** Start **

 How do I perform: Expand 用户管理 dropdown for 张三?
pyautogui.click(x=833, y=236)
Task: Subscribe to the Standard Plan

** End **
** Start **

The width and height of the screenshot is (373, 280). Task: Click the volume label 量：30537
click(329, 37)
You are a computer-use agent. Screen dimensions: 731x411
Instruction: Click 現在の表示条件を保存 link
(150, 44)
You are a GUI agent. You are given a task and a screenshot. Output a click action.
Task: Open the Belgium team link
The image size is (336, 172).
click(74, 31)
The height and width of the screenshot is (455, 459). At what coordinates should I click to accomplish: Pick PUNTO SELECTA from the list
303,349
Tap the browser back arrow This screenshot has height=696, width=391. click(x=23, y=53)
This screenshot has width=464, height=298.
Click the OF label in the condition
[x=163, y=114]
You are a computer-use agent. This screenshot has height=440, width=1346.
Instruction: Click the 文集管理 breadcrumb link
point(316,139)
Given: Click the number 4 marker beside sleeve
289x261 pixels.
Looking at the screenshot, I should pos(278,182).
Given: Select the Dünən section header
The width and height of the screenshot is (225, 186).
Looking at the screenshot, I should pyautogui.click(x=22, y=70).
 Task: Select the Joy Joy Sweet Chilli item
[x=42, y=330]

** End **
** Start **

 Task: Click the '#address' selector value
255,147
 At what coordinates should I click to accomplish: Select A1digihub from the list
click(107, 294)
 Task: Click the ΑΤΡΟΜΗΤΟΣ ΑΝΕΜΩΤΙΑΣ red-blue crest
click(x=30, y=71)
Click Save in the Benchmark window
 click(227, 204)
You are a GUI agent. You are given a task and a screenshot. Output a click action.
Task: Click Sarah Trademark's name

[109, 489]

** End **

● **Required work**: Copy out the data starting at the line that contains "Given: Select the Dünən section header" and ending at the line that contains "[x=42, y=330]", reproducing every line in that span without changes.

● **Result**:
Given: Select the Dünən section header
The width and height of the screenshot is (225, 186).
Looking at the screenshot, I should pyautogui.click(x=22, y=70).
 Task: Select the Joy Joy Sweet Chilli item
[x=42, y=330]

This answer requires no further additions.